El otro elemento de la catedral de Oviedo al que se prestaba mayor atención es la torre gótica. En este caso, lo que predominaba era el valor estético que se le otorgaba al gótico en el siglo XIX, ya que, como se sabe, en el Romanticismo se vuelve la vista hacia períodos anteriores que habían sido despreciados durante los siglos del clasicismo, como es la época medieval y especialmente el gótico. El gótico se entendía, además, como el primer estilo que identificaba a las naciones, lo que ocurría sobre todo en Francia. Este movimiento fue siempre considerado como el lenguaje más adecuado para representar la religión católica, dado que se materializó a través de las grandes catedrales por toda Europa. Nuevamente, vemos que, en parte, es el concepto de los nacionalismos lo que pone en valor un estilo artístico en el ambiente intelectual del siglo XIX, pero añadiendo aquí un componente claramente estético que no tenía la Cámara Santa.

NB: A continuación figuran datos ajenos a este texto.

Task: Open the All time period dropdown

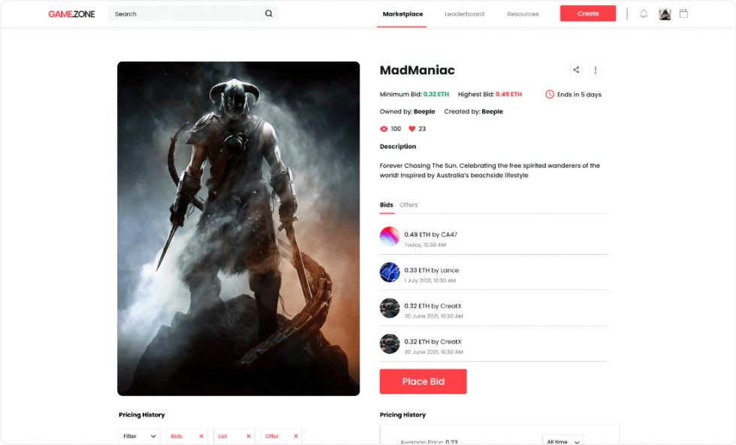Action: click(x=563, y=441)
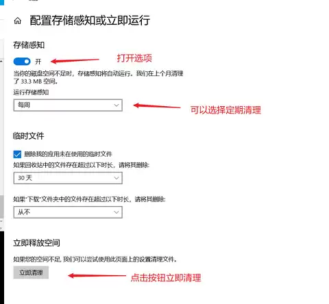
Task: Click the Home icon beside the page title
Action: point(18,21)
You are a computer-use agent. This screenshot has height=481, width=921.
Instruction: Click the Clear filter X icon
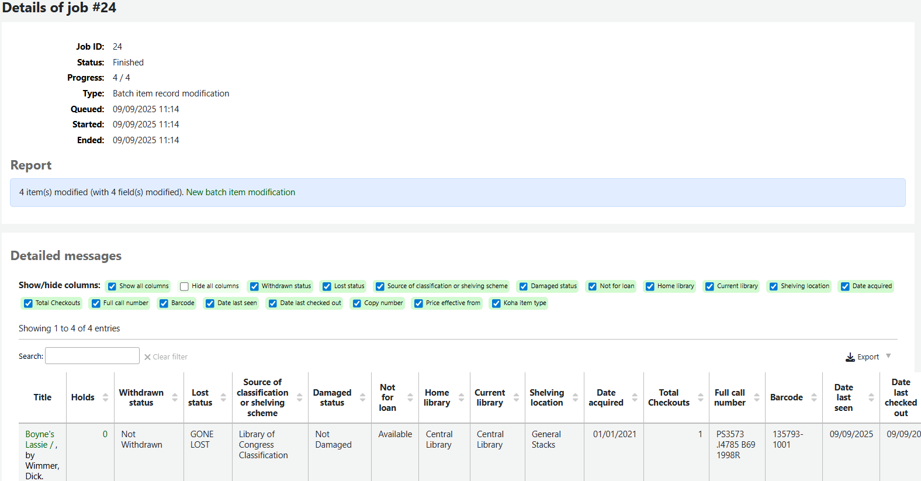click(148, 357)
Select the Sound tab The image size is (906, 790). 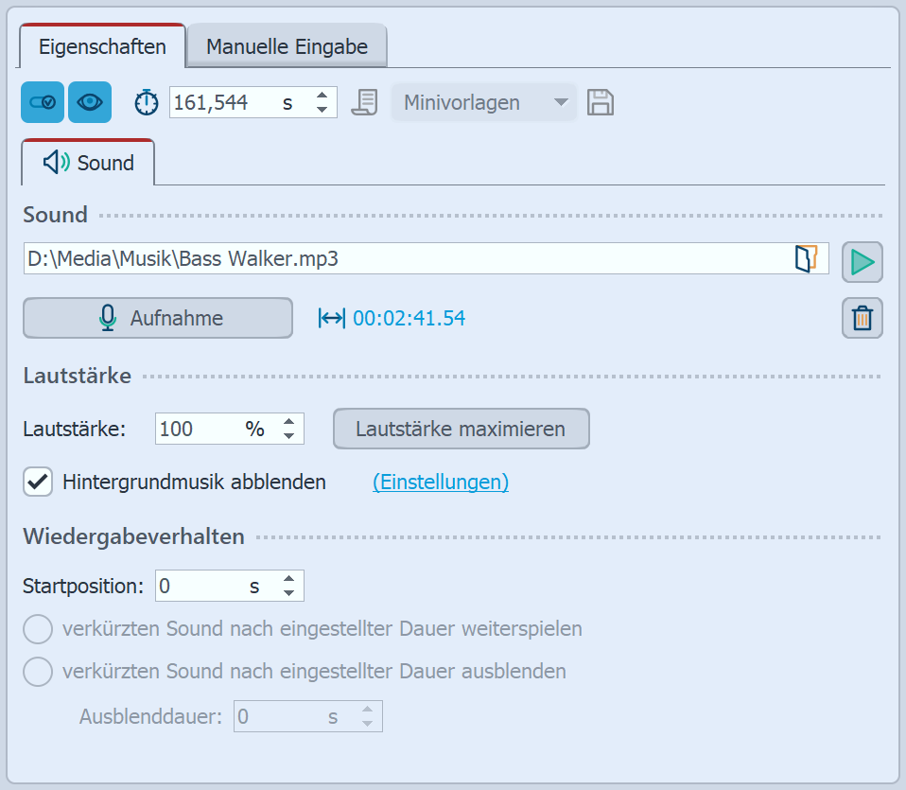[89, 163]
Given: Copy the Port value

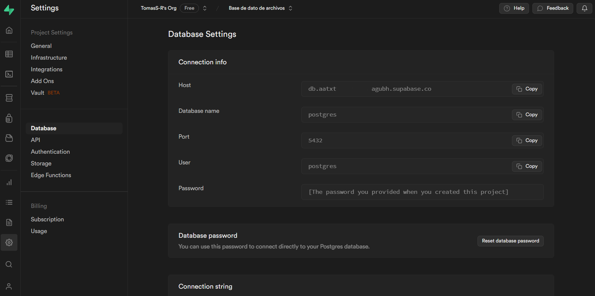Looking at the screenshot, I should (x=527, y=141).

Imagen de la torre gótica de la catedral. Fotografía de Jean Laurent, mediados del siglo XIX

Imagen de la torre gótica de la catedral. Fotografía de Jean Laurent, mediados del siglo XIX

Por el contrario, lo que ha sido especialmente rechazado en el análisis de la catedral ovetense durante el siglo XIX son las capillas que a lo largo de los siglos XVII y XVIII se fueron adosando en torno al cuerpo principal del templo. Esto responde, una vez más, al gusto artístico y estético del momento, pues el barroco se comprendía como una desviación del orden clásico que había primado en los siglos anteriores. Para ellos, está repleto de excesos decorativos y horror vacui, y como tal degeneración y decadencia del estilo clásico, era denostado. Se solía insistir en el nulo valor artístico de este estilo y en muchas ocasiones, se clamaba por hacerlo desaparecer de los añadidos que impedían ver las bellas formas góticas. Algunas de las capillas más destacadas de la catedral de Oviedo a este respecto son la de Santa Eulalia (finales del siglo XVII) y la del Rey Casto (primer tercio del siglo XVIII), de las que se dice en numerosos textos decimonónicos que no tienen mérito alguno.

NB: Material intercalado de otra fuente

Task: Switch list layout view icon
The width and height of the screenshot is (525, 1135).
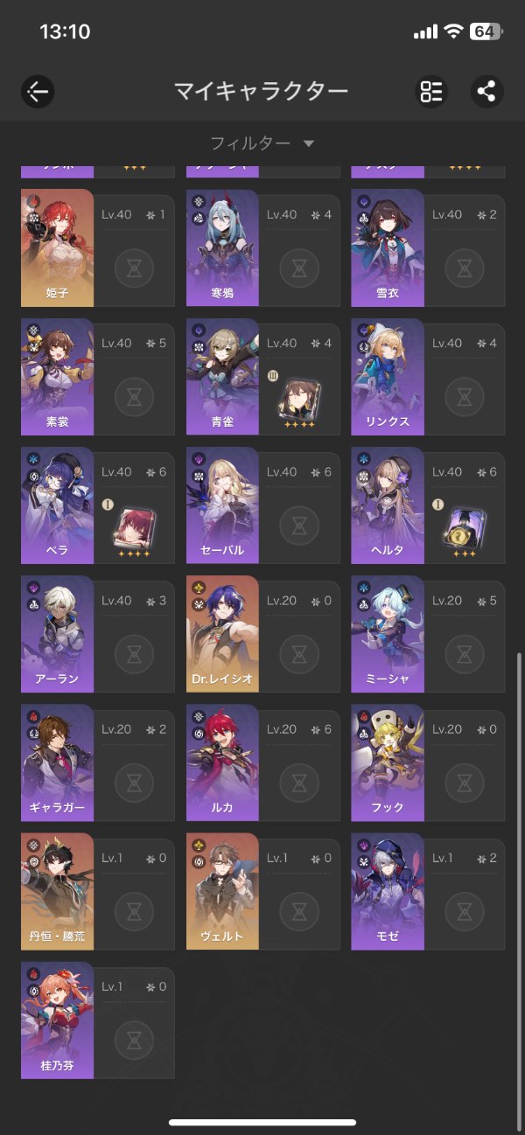Action: click(431, 91)
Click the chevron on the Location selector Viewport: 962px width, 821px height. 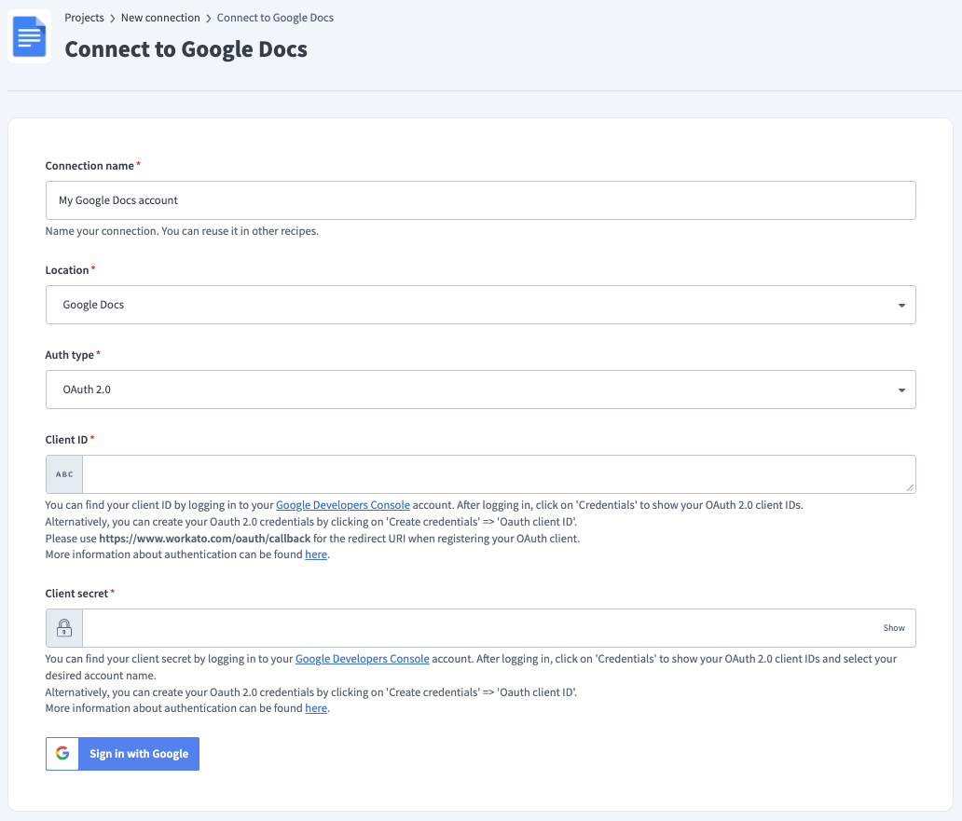click(900, 304)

No será hasta el siglo XX, y bien avanzado, cuando la consideración de la Historia del Arte como ciencia permita un acercamiento a cada momento histórico-artístico lo más objetivo posible, estudiándolo de acuerdo con el contexto social, político, cultural e ideológico en que cada uno se desarrolla.

 

Vía| CASO, F., y otros, La catedral de Oviedo, vol 1: historia y restauración. Ed. Nobel, Oviedo, 1999.